Paul Nunn, of the World Health Organization, says those prevailing attitudes are two big reasons why too little is being done to combat the problem -- especially in Eastern Europe and the CIS.
"I think there are two aspects and one of them particularly in the former Soviet Union. One is that [there is the feeling that] it's a disease that we finished with centuries ago, isn't it surely?" Dr. Nunn says. "That is the prevailing view in the West and it couldn't be more mistaken. In parts of Eastern Europe, there's also a tendency to think it's a social disease, therefore it's related to people who in a sense 'don't matter': the homeless, the alcoholics, the drug users. And therefore, the commitment on the part of the health authorities is not always as strong as it should be."
Hits Rich As Well As Poor
The recent case of an American lawyer, found to have a highly resistant form of TB, who was quarantined after flying across the Atlantic on a crowded plane, illustrates the potential public health threat of the disease. It also shows that TB can strike the affluent as well as the very poor.
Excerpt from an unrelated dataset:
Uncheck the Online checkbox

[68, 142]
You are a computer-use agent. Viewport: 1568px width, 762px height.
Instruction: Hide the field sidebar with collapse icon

The WHO says it’s high time governments changed their attitude to avoid a public health epidemic.
"'It's a disease that we finished with centuries ago, isn't it surely?' That is the prevailing view in the West and it couldn't be more mistaken." -- Paul Nunn, WHO
So today it has launched a two-year plan to help slow the spread of drug-resistant tuberculosis across the globe.
The plan is partly an appeal to global governments to set aside money for TB research and treatment and partly a blueprint offering concrete recommendations for countries interested in establishing effective TB treatment programs.
Every year, almost 9 million people contract TB. Of them, 400,000 come down with multi-resistant (MDR-TB) or even extremely multi-resistant forms (XDR-TB) that require long courses of treatment with expensive new-generation drugs.
Many of the countries of the former Soviet Union have seen big rises in drug-resistant strains and are doing little to stop the spread.
In countries like Russia, Kazakhstan, and Uzbekistan, multi-resistant TB cases already account for some 20 percent of all TB cases.
The reason multi-resistant strains of TB have developed so fast -- especially across the former Soviet Union -- is largely due to the breakdown of the public health system at the end of Communism.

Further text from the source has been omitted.